» Listing
--- begin ---

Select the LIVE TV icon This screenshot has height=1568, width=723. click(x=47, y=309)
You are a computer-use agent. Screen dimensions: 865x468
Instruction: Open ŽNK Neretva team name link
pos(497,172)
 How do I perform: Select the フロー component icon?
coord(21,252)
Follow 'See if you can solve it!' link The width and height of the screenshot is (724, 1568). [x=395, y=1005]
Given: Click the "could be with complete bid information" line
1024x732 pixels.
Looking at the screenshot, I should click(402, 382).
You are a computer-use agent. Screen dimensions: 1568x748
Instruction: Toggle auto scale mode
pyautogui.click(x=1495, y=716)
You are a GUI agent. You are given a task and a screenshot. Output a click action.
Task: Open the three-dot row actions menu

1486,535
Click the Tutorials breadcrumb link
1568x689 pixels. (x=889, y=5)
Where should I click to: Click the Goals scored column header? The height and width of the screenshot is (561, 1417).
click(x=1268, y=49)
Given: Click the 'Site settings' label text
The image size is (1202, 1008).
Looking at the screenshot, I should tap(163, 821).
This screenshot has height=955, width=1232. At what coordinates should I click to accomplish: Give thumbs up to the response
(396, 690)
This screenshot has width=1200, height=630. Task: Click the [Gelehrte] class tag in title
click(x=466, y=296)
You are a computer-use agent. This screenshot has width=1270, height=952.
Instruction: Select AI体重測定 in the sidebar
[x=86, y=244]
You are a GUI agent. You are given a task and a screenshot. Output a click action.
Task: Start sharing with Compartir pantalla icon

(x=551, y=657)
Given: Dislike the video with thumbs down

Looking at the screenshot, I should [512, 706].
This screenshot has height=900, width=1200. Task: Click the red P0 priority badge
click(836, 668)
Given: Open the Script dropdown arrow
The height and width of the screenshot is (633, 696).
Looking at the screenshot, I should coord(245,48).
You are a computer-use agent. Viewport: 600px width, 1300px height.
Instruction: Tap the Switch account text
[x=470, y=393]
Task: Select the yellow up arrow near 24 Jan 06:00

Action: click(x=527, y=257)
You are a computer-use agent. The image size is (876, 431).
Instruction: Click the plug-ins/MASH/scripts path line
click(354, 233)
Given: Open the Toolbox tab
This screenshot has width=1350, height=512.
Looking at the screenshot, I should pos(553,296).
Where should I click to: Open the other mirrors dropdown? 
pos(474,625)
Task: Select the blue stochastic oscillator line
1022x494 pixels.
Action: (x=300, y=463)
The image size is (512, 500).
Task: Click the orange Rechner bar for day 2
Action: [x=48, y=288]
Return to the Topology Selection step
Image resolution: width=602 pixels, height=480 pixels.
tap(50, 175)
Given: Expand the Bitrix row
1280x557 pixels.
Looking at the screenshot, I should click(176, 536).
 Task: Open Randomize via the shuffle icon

--- end ---

» Written instruction
Reproduce every line above verbatim, from the first through the last, with no changes, additions or omissions.

» Finished task
Select the LIVE TV icon This screenshot has height=1568, width=723. click(x=47, y=309)
You are a computer-use agent. Screen dimensions: 865x468
Instruction: Open ŽNK Neretva team name link
pos(497,172)
 How do I perform: Select the フロー component icon?
coord(21,252)
Follow 'See if you can solve it!' link The width and height of the screenshot is (724, 1568). [x=395, y=1005]
Given: Click the "could be with complete bid information" line
1024x732 pixels.
Looking at the screenshot, I should click(402, 382).
You are a computer-use agent. Screen dimensions: 1568x748
Instruction: Toggle auto scale mode
pyautogui.click(x=1495, y=716)
You are a GUI agent. You are given a task and a screenshot. Output a click action.
Task: Open the three-dot row actions menu

1486,535
Click the Tutorials breadcrumb link
1568x689 pixels. (x=889, y=5)
Where should I click to: Click the Goals scored column header? The height and width of the screenshot is (561, 1417).
click(x=1268, y=49)
Given: Click the 'Site settings' label text
The image size is (1202, 1008).
Looking at the screenshot, I should tap(163, 821).
This screenshot has height=955, width=1232. At what coordinates should I click to accomplish: Give thumbs up to the response
(396, 690)
This screenshot has width=1200, height=630. Task: Click the [Gelehrte] class tag in title
click(x=466, y=296)
You are a computer-use agent. This screenshot has width=1270, height=952.
Instruction: Select AI体重測定 in the sidebar
[x=86, y=244]
You are a GUI agent. You are given a task and a screenshot. Output a click action.
Task: Start sharing with Compartir pantalla icon

(x=551, y=657)
Given: Dislike the video with thumbs down

Looking at the screenshot, I should [512, 706].
This screenshot has height=900, width=1200. Task: Click the red P0 priority badge
click(836, 668)
Given: Open the Script dropdown arrow
The height and width of the screenshot is (633, 696).
Looking at the screenshot, I should coord(245,48).
You are a computer-use agent. Viewport: 600px width, 1300px height.
Instruction: Tap the Switch account text
[x=470, y=393]
Task: Select the yellow up arrow near 24 Jan 06:00

Action: click(x=527, y=257)
You are a computer-use agent. The image size is (876, 431).
Instruction: Click the plug-ins/MASH/scripts path line
click(354, 233)
Given: Open the Toolbox tab
This screenshot has width=1350, height=512.
Looking at the screenshot, I should pos(553,296).
Where should I click to: Open the other mirrors dropdown? 
pos(474,625)
Task: Select the blue stochastic oscillator line
1022x494 pixels.
Action: (x=300, y=463)
The image size is (512, 500).
Task: Click the orange Rechner bar for day 2
Action: [x=48, y=288]
Return to the Topology Selection step
Image resolution: width=602 pixels, height=480 pixels.
tap(50, 175)
Given: Expand the Bitrix row
1280x557 pixels.
Looking at the screenshot, I should click(176, 536).
 Task: Open Randomize via the shuffle icon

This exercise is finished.